Sara Temple, BSN, RN
Eating a diet rich in nutrients while avoiding too much salt, sugar, and fat is important for everyone. Healthy eating can reduce the risk of heart attack and stroke, diabetes, some types of cancer, and other medical issues. People feel better when they eat more healthy foods. A balanced diet includes fruits and vegetables, lean meats, dairy, and whole grains.
Many people have a goal to eat healthfully but often encounter barriers to their desired change in diet. Perhaps they want to lose weight, help control the risk of diseases, or fit into their clothes a little better. Convenient foods, cravings for sweets, lack of time or motivation, and just feeling overwhelmed are reasons people cite for not sticking to a healthy diet. Now add homelessness into the mix and it seems impossible to maintain a healthy and nutritious diet.
In the state of Iowa, 1 out of every 14 people and 1 out of every 9 children face hunger (www.feedingamerica.org). There are many available programs to provide food to people in need. However, it can feel very challenging to keep and maintain a healthy lifestyle when facing financial or housing hardships. Soup kitchens and shelters are common sources of meals. They provide food that is typically donated and stretch their budgets to feed as many as they can. Fresh produce and meat are often more expensive, have a shorter shelf life, and are more difficult to store, so soup kitchens offer the best meals they can with the resources available to them. While it may seem difficult to eat healthy at a soup kitchen, it can be done. Try asking for lower calorie options, meals made with low sugar or salt for diabetics or those with high blood pressure, or vegetarian or gluten-free choices. These may not always be available, but it doesn’t hurt to inquire and it also indicates that there is an interest and a need for such options.
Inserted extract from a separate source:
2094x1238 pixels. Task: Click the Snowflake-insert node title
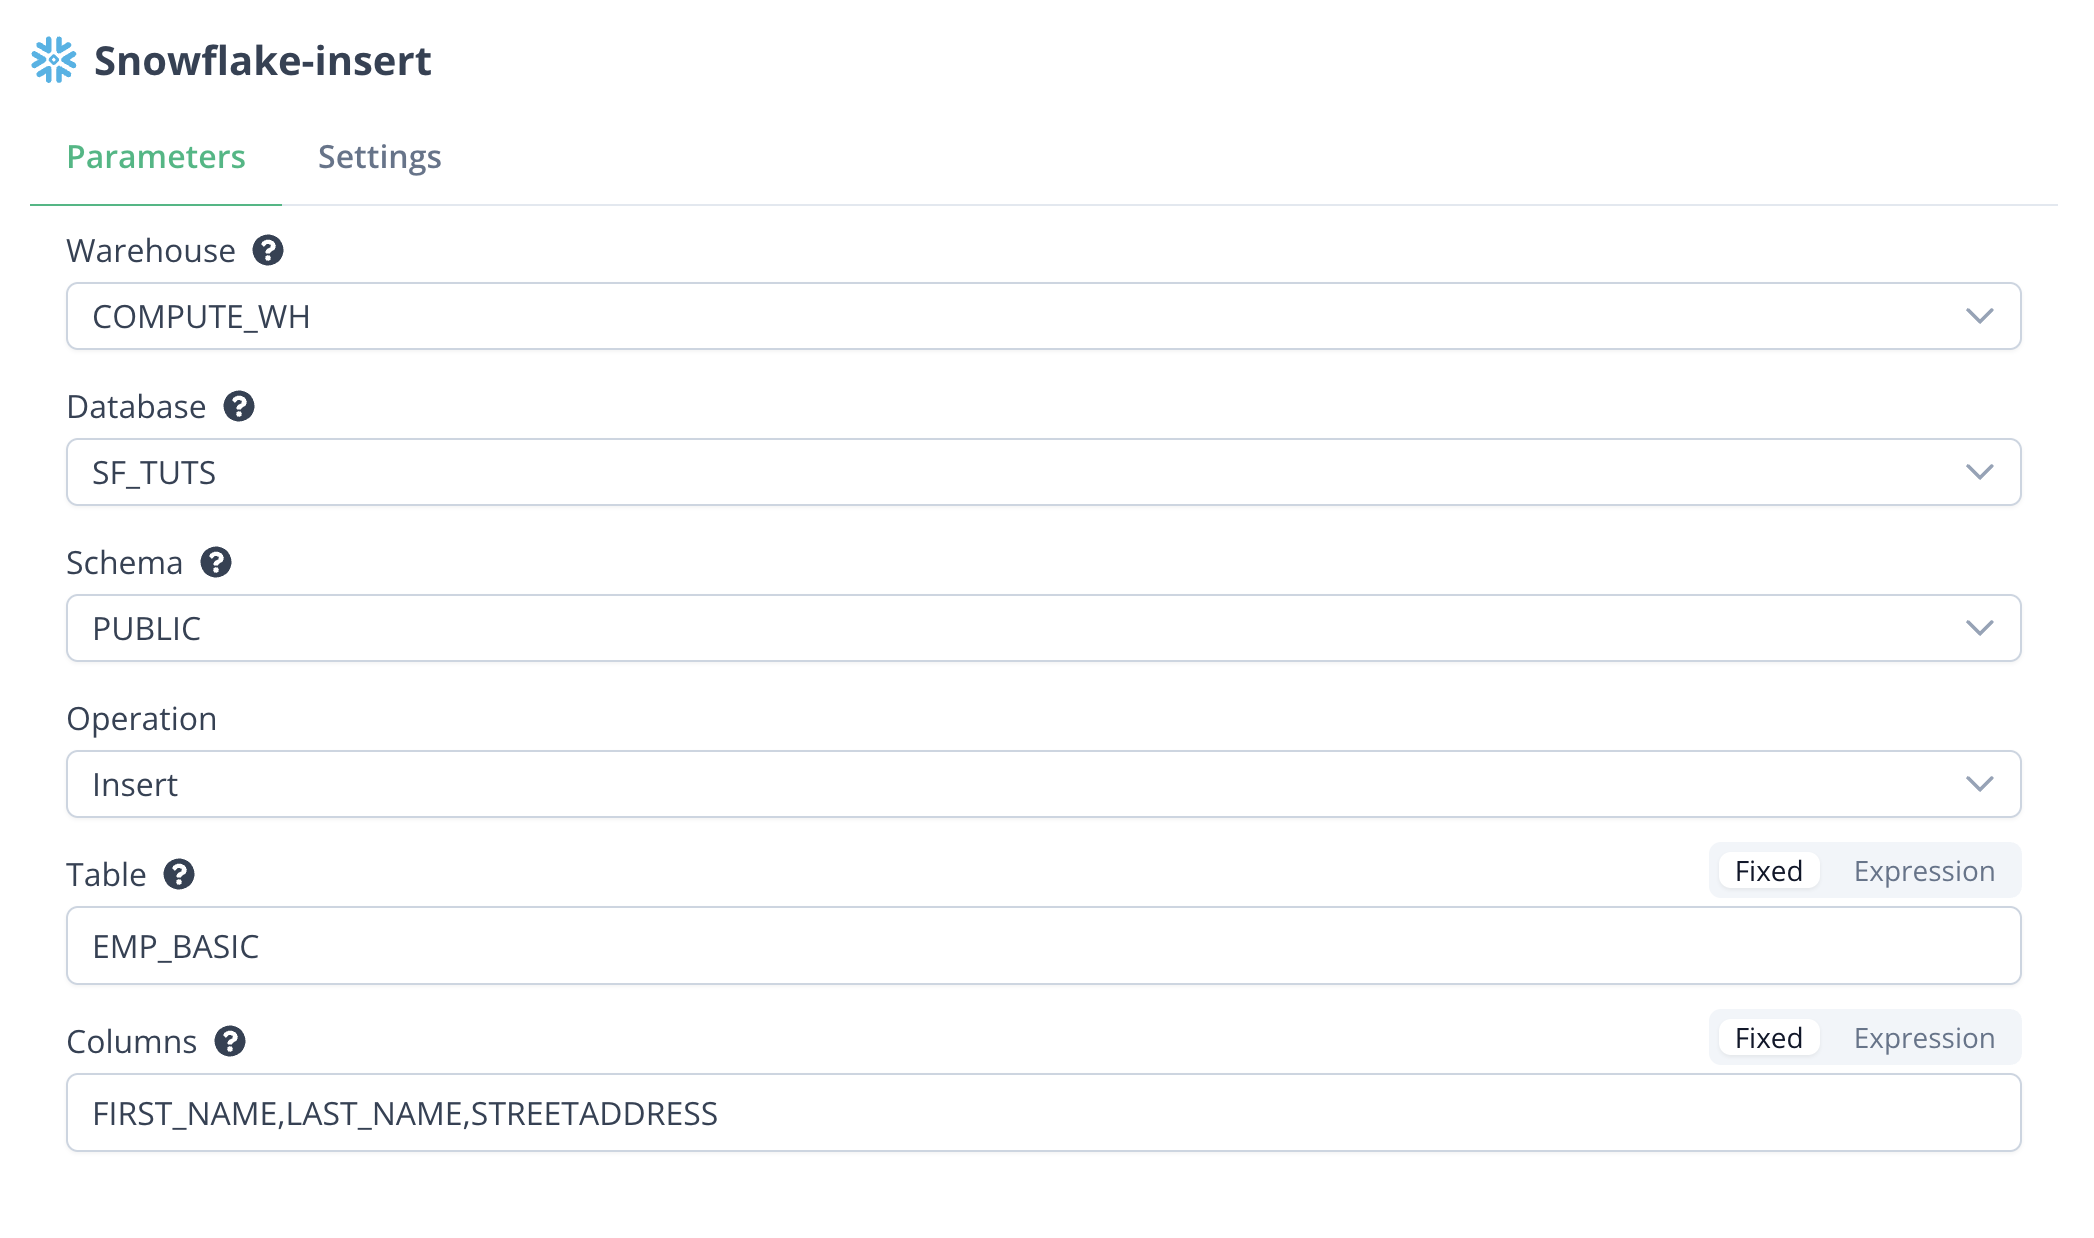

There are some easy ways that people experiencing homelessness can modify their diets to become more healthy. Farmers’ markets are a great source of fresh produce in season and SNAP benefits can be used there. If fresh fruits and vegetables are unavailable or cost-prohibitive, consider using canned vegetables with no added salt and canned fruits in juice or no added sugar. Shelf-stable foods such as whole grain cereals and brown rice are good high-fiber options that will aid in a healthy digestive system. When it comes to protein sources, try to choose lean meats such as chicken or fish over red meats. If fresh meat isn’t available, canned chicken or tuna can be used and peanut butter or beans are also excellent sources of protein. These types of foods can be eaten even without access to cooking facilities or appliances.
It is not just those experiencing homelessness who may need assistance with food. Information about government programs in the state of Iowa can be found at https://hhs.iowa.gov/food-assistance/SNAP. Iowa State University has a program that offers cooking and nutrition classes to assist in developing healthy dietary habits. Other local options include food banks and pantries located at various churches, veterans’ organizations, pregnancy services, and community centers. These food benefits can often be obtained simply by showing identification and completing an application. Some locations also offer clothing and toiletries. One wonderful resource is the Cultivate Hope Corner Store located in NW Cedar Rapids. This non-profit grocery store aims to promote healthy eating by reducing prices on produce, meat, and dairy products as well as offering healthy prepared meals, cooking classes, and there is even a free produce section for those in need of it. Anyone who does not have access to the Internet and is interested in learning more about these and other programs may try their local library or use the computers available at Willis Dady.